Meet my newest gypsy friend. I don’t remember her name but I met her and her older and more aggressive brother, who I was not a fan of and I was not interested in kidnapping him. I met her on the streets of Montenegro my first night there, a quiet night of mojitos before the rest of the conference arrived. She was a hugger and she has a smile that can warm the coldest of hearts, I can attest to this. And she’s the most successful four year old businesswoman in Budva.
It was like a love story with my little buddy, and yeah, I’m aware that if it was a love story, then that little hussy was cheating on me all around town. But really, her smile could charm you into ANYTHING and I fell hard. She grabbed my hand the first time she saw me and swung it around like she wanted to skip down the street. That didn’t last long, though, because then she was doing the thing where she rubs her hands together and makes an unattractive kissy face noise that I thought only Jersey hookers did. (what’s up dirty Jerz?) Anyway, I told her to cut it out and she put her hands on her hips and smiled and then ran away.
But she came back. She always did. The next time I saw her was the following night. I was back at Grecco drinking mojitos and she found me, as I think that was her block. This time, though, when she saw me, she came running at me and right before she knocked me over, she bounced, leaped and I found her wrapped around me in a big hug. (Think Patrick Swayze catching Baby in Dirty Dancing, only not sexy, just, well I don’t know, you get the point) Well, this little move made me 1. love her and 2. wonder how she could pounce and leap like a gazelle when my vertical leap has only ever been two inches, awkward, I know.
Well this time I couldn’t get her off me.

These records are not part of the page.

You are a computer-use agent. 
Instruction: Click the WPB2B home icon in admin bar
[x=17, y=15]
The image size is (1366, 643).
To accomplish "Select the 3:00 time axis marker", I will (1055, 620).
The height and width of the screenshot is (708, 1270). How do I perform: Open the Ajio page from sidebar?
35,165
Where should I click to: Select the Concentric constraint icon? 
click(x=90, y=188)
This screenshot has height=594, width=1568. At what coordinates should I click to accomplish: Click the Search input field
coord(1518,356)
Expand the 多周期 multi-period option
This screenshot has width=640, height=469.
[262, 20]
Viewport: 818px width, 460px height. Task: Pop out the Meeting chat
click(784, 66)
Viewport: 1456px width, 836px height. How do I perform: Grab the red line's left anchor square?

She sat on my lap and didn’t want to leave and yes, I know she was also working the crowd but she was just so cute and I hated to think that she had to go home to somewhere terrible and so I let her stay and bounced her around, tickled her and bartered with her about what she could have from me and what she could not. First thing she demanded in her very bossy beggarish manner was my engagement ring. Smart kid. I told her she couldn’t have it but we made a deal–she could wear it for three minutes (while we held her by the feet and made sure she didn’t shove it in her mouth, she was a sneaky one) and she could have my cheap silver earrings I got for $5. I put the earrings on her, hugged her and let her go with 5euro. She had a long night of begging ahead of her. I really just wanted to bring her back to my hotel, shower her, let her wear my tee shirts, get her some hot chocolate and have her watch a Disney movie…Sometimes I don’t know what’s wrong with me.
The rest of the week continued on like that. I saw her every night. She always hugged me. I always gave her something and there were nights when my friends had to pry her off me and tell her to go home and leave us alone. Oh, and I cried but that was a night where I think I was drinking gin, tequilla AND mojitos so of course I was going to cry and say something dramatic like, “but I just want to take her hoooooooome with me.” Jesus. I’m a gem.
Last thing–this song of the day is killing me for some reason. “Dog Days Are Over,” Florence and the Machine.
I just want to dance, dance, dance in place to this song all night….maybe I just will. :) Happy long weekend, everyone!